Collection entries
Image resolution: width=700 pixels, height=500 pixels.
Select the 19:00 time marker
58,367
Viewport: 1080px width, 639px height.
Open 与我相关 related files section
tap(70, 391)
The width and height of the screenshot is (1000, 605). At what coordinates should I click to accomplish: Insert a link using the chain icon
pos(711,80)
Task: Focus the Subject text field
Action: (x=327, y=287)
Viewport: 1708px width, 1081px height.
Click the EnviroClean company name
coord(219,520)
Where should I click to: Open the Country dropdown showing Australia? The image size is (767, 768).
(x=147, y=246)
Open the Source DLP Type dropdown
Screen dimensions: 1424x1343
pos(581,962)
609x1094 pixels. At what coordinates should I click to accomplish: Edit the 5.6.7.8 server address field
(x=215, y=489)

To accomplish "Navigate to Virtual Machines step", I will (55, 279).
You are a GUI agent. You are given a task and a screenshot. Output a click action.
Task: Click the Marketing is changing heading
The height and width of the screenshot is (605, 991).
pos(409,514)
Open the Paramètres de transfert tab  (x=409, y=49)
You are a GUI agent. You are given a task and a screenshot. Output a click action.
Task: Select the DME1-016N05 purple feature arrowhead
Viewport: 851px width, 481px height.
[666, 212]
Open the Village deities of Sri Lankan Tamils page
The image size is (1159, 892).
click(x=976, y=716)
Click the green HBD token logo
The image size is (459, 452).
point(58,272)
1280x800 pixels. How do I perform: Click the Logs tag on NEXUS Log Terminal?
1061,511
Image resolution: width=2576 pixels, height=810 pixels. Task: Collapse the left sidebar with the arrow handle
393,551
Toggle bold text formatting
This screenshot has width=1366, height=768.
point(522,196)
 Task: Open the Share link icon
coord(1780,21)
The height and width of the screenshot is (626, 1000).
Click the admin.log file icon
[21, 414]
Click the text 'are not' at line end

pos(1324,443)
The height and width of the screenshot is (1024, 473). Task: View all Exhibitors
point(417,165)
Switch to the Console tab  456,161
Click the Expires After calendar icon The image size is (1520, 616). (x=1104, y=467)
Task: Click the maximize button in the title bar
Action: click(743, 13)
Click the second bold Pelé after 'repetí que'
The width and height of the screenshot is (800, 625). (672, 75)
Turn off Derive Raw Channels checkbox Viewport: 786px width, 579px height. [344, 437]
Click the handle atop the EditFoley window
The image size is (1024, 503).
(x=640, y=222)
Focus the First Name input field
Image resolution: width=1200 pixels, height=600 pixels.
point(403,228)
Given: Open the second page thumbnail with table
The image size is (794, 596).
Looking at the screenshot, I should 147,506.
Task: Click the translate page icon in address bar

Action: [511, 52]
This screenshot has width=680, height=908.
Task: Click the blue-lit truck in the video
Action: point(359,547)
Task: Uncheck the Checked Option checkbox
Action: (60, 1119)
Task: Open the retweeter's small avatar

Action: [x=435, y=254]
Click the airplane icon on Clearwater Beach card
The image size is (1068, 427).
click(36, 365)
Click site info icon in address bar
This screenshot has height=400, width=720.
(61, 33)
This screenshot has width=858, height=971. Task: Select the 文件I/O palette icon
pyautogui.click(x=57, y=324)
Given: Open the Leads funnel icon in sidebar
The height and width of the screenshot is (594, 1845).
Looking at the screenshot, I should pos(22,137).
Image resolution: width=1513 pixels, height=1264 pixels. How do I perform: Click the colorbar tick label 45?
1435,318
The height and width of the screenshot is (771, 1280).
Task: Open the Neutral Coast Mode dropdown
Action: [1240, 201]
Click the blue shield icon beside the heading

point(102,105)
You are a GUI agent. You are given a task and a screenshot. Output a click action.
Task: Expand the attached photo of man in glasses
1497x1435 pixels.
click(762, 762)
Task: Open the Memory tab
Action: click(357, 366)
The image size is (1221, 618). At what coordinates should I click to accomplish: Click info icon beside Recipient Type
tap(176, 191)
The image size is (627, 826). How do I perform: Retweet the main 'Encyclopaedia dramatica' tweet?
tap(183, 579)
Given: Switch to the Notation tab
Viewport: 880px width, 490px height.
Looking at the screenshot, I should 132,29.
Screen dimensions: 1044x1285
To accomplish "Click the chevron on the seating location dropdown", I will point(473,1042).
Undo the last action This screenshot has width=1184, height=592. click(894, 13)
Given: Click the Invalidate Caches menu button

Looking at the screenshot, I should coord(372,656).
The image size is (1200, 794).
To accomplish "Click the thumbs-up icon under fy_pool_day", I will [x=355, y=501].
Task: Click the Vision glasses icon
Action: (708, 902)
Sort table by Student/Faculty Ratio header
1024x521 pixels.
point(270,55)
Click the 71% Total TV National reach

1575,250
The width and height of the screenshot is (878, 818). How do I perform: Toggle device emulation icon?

> WHAT YOU SHOULD DO: The lines in the entries above that carry the word "Switch" must be copied.

> FINISHED EXERCISE:
Switch to the Console tab  456,161
Given: Switch to the Notation tab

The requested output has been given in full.